Exercise details — All records below must be written out exactly, with the pictures excluded.

Records for this task —
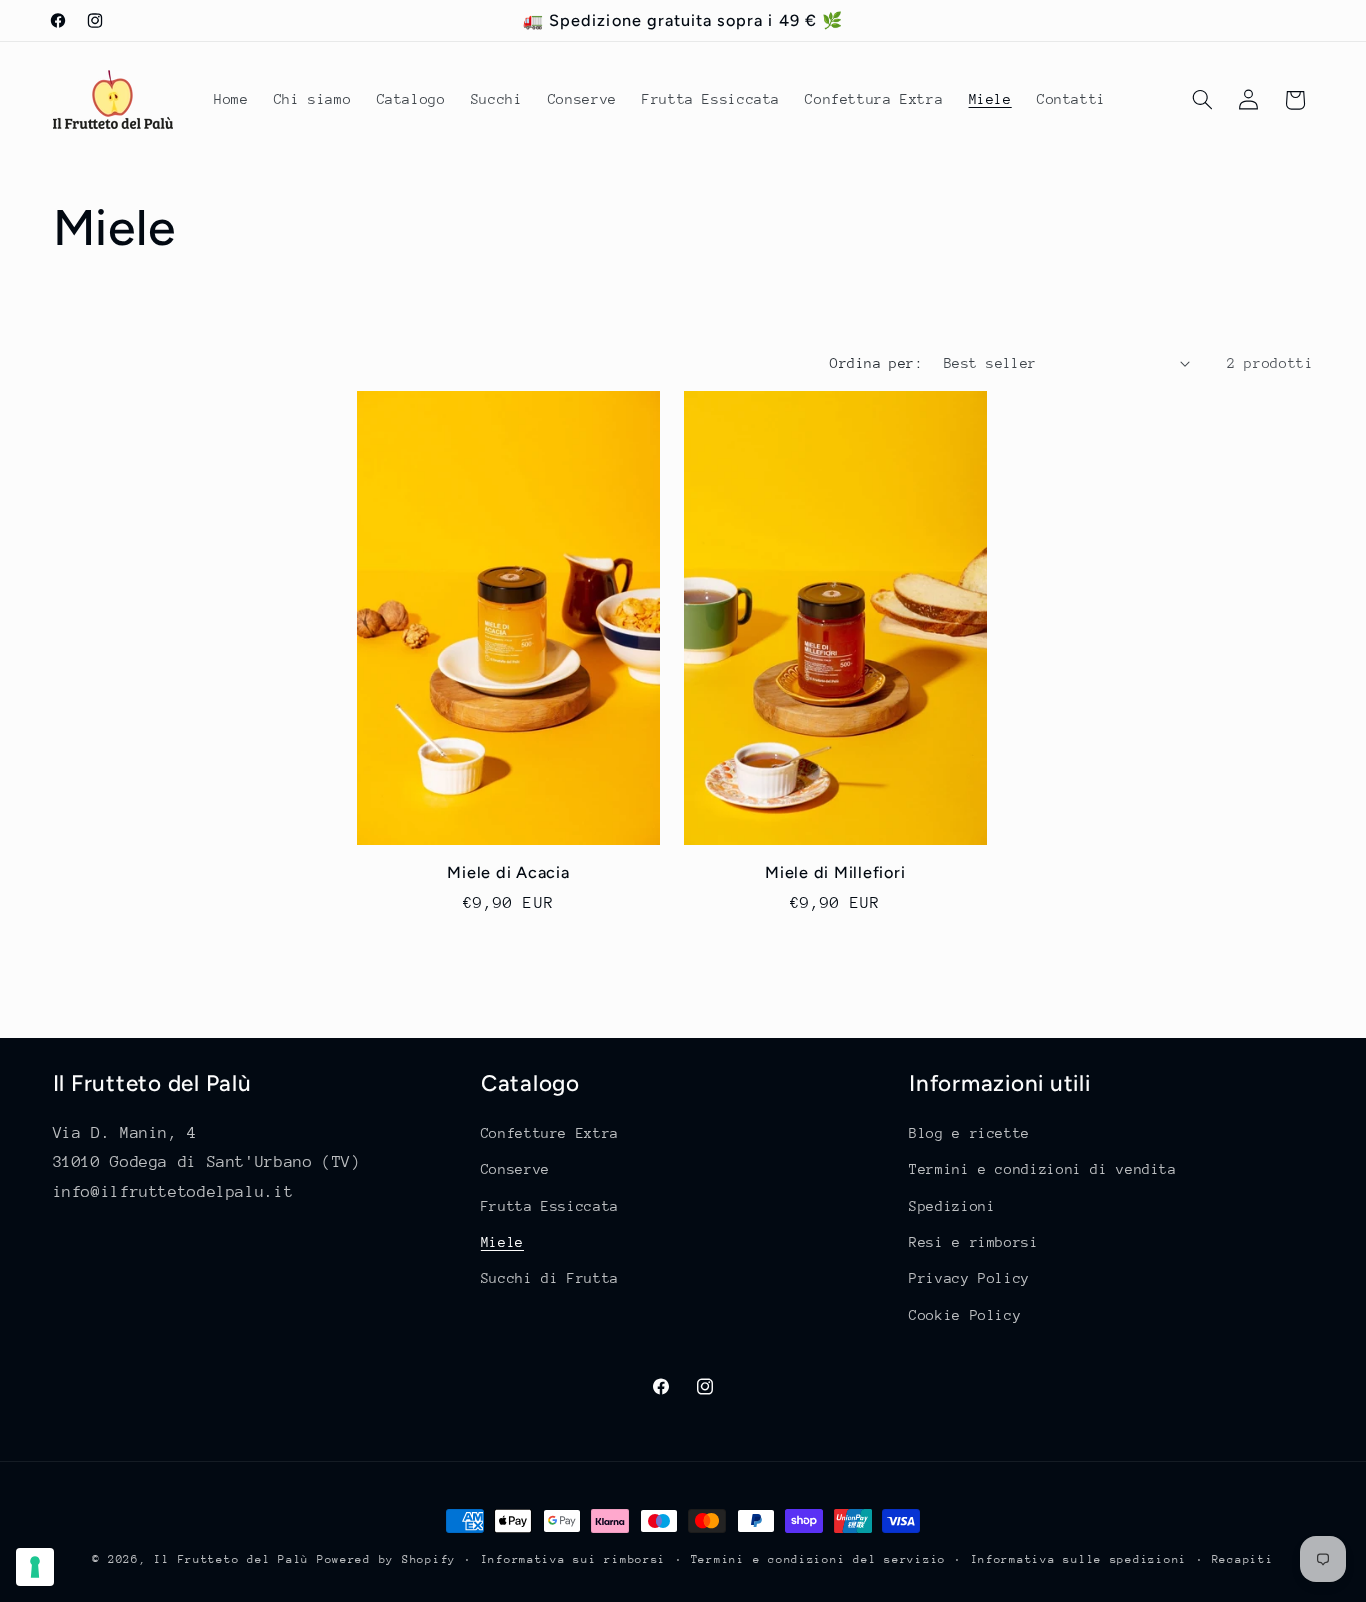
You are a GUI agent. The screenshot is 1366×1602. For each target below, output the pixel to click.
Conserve (515, 1169)
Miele (502, 1242)
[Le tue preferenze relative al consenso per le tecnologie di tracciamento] (35, 1567)
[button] (1202, 100)
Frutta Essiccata (550, 1206)
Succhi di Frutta (550, 1278)
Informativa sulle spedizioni (1079, 1559)
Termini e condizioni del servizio (818, 1559)
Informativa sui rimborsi (574, 1559)
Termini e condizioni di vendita (1043, 1169)
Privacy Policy (969, 1278)
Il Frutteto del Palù (231, 1559)
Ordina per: (876, 363)
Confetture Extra (550, 1133)
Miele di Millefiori (835, 872)
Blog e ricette (969, 1133)
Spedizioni (952, 1206)
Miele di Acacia (508, 872)
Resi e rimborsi (973, 1242)
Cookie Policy (965, 1315)
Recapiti (1243, 1559)
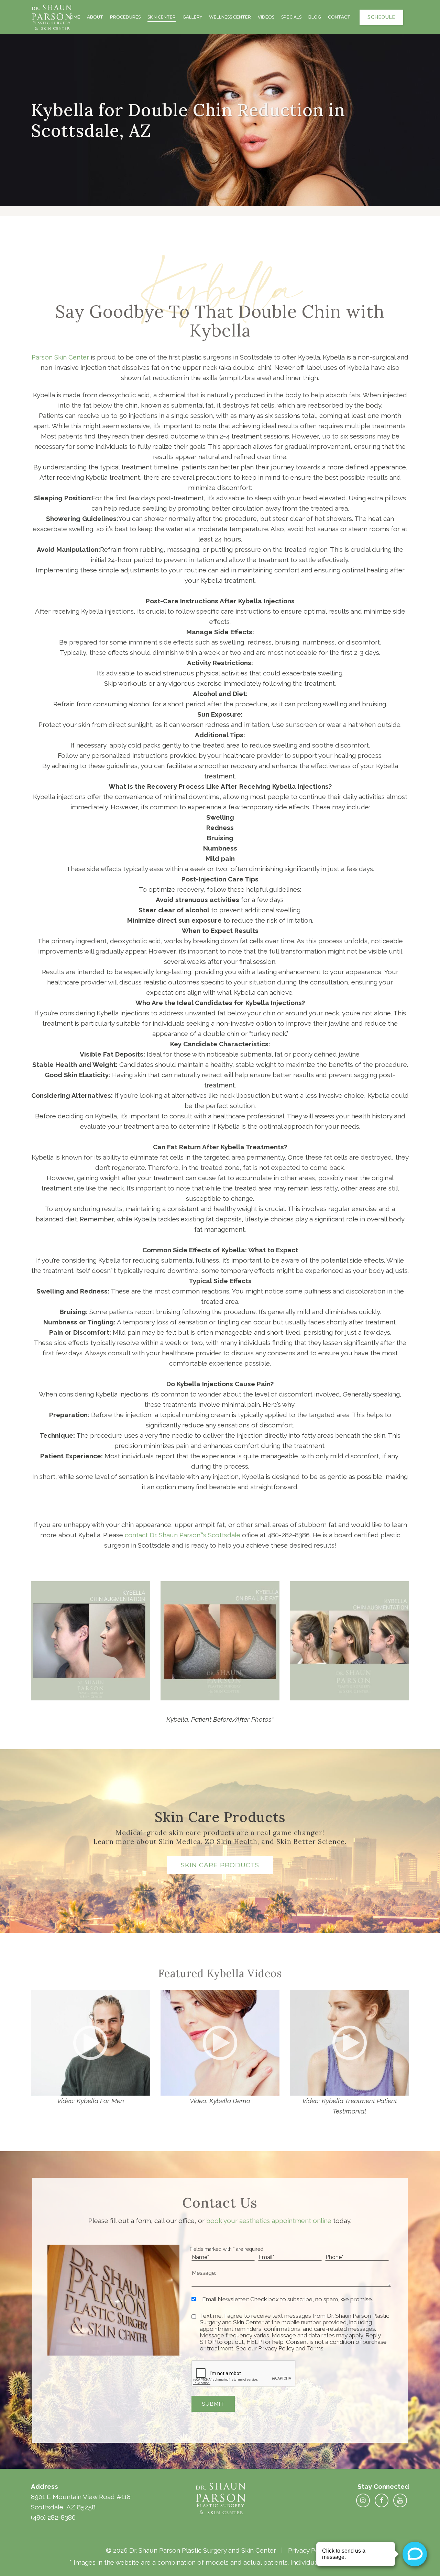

Task output —
You are a GUI agent. The screenshot is 1366×1602. For each target below, output the pixel to click.
Conserve (515, 1169)
Miele (502, 1242)
[Le tue preferenze relative al consenso per le tecnologie di tracciamento] (35, 1567)
[button] (1202, 100)
Frutta Essiccata (550, 1206)
Succhi di Frutta (550, 1278)
Informativa sulle spedizioni (1079, 1559)
Termini e condizioni del servizio (818, 1559)
Informativa sui rimborsi (574, 1559)
Termini e condizioni di vendita (1043, 1169)
Privacy Policy (969, 1278)
Il Frutteto del Palù (231, 1559)
Ordina per: (876, 363)
Confetture Extra (550, 1133)
Miele di Millefiori (835, 872)
Blog e ricette (969, 1133)
Spedizioni (952, 1206)
Miele di Acacia (508, 872)
Resi e rimborsi (973, 1242)
Cookie Policy (965, 1315)
Recapiti (1243, 1559)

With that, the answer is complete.